======== Records provided

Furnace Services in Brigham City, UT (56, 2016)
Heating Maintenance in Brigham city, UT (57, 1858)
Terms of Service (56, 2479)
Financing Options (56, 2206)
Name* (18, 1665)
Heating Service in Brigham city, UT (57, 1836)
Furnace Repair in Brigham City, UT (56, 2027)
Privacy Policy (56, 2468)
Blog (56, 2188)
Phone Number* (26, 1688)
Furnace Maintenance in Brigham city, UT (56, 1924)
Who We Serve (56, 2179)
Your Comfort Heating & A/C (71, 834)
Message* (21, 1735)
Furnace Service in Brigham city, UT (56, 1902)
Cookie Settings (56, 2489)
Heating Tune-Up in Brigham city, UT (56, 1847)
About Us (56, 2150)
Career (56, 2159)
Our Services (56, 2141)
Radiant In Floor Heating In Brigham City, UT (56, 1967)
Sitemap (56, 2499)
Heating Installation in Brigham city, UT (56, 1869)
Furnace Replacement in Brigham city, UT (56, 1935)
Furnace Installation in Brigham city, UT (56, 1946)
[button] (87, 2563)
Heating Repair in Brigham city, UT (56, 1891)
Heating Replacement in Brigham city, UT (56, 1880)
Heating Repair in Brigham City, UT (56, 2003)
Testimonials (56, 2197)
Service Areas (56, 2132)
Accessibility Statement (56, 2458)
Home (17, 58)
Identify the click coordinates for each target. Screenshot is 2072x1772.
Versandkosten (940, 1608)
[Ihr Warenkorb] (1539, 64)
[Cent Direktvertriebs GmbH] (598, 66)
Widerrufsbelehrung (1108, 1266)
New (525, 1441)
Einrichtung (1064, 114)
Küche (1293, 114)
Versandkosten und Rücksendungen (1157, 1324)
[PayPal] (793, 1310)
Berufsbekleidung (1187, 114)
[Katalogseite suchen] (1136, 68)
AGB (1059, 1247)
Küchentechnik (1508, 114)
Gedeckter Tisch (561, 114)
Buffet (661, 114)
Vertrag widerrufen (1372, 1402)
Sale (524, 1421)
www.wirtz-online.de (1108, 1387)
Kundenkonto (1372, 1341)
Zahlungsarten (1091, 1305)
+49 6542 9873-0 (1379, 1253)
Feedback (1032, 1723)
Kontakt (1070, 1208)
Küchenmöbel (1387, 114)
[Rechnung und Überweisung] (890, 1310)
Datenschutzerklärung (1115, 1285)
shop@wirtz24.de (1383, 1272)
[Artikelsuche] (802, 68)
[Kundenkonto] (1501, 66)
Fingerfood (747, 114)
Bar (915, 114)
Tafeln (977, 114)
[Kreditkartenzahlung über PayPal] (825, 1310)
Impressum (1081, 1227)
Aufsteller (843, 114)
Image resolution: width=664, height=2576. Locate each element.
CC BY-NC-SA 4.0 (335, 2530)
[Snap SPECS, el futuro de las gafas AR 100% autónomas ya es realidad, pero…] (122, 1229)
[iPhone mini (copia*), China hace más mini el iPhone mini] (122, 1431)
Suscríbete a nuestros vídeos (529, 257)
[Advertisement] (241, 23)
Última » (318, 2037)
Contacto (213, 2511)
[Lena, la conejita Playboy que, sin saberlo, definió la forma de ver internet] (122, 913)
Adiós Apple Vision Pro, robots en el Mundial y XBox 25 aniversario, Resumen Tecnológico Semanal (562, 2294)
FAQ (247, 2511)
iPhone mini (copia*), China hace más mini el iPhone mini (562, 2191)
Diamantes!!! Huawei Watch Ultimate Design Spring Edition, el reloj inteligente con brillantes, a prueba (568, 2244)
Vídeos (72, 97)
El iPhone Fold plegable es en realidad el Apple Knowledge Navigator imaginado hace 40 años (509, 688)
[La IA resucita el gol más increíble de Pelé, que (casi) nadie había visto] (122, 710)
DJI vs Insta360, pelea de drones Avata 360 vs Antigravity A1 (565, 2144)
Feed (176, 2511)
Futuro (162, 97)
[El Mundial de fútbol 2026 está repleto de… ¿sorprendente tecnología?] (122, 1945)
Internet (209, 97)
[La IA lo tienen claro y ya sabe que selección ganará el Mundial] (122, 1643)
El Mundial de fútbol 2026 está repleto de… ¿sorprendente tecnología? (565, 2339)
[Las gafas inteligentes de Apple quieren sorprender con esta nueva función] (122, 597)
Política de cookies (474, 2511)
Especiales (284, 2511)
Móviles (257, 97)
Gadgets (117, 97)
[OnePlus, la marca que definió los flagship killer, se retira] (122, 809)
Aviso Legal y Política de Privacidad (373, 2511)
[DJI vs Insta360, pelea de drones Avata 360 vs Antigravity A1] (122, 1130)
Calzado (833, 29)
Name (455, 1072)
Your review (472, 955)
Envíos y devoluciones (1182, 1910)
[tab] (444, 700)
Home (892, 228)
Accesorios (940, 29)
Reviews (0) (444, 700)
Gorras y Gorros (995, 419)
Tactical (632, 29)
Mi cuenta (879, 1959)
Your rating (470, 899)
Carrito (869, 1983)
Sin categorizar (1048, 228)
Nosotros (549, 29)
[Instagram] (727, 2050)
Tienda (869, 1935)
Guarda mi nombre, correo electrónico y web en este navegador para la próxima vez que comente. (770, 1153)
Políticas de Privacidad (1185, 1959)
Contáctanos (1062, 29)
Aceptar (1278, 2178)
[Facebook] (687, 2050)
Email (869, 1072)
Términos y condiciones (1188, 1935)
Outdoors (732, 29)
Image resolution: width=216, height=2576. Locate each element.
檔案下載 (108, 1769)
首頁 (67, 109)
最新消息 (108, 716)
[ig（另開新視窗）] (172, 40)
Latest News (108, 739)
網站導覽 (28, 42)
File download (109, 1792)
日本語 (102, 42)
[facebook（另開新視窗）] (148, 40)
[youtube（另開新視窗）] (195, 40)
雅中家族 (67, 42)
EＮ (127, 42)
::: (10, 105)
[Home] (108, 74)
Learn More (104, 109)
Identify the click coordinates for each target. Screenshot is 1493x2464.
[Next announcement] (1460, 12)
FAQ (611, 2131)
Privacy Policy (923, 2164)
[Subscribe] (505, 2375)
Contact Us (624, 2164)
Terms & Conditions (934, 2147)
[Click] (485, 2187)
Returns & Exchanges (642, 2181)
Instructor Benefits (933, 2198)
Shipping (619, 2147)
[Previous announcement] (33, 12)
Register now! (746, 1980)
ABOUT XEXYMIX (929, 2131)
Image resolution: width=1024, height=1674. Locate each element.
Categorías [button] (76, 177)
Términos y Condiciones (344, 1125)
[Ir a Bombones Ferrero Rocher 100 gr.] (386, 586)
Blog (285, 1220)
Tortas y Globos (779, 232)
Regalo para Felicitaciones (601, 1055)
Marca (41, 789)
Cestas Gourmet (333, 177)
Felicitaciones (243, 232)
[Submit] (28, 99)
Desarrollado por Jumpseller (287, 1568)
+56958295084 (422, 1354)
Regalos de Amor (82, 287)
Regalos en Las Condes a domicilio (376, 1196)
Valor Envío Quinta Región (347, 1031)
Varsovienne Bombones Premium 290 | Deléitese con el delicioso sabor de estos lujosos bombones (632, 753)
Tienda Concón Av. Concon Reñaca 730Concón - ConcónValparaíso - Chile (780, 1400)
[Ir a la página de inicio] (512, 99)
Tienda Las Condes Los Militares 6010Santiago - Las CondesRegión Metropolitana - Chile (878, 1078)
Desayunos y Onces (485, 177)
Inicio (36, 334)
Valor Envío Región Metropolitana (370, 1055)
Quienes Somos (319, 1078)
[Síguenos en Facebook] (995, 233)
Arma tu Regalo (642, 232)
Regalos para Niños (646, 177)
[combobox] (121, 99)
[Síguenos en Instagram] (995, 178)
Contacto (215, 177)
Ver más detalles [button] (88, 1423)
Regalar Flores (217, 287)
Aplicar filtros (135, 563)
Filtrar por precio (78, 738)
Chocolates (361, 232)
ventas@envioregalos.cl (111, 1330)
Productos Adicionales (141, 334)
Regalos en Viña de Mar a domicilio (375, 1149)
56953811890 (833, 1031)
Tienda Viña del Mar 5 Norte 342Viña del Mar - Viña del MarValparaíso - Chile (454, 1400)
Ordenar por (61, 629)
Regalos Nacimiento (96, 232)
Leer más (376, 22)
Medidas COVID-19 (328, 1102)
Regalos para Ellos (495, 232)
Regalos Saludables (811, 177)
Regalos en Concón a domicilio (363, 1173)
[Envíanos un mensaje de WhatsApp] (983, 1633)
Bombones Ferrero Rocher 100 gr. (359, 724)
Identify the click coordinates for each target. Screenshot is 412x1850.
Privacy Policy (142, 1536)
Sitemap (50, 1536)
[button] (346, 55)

================

◆ How to complete this task
Search the material above for the string "width", and copy every line in which it turns up.

◆ The completed task
Image resolution: width=664, height=2576. Locate each element.
Image resolution: width=216, height=2576. Locate each element.
Image resolution: width=1024, height=1674. Locate each element.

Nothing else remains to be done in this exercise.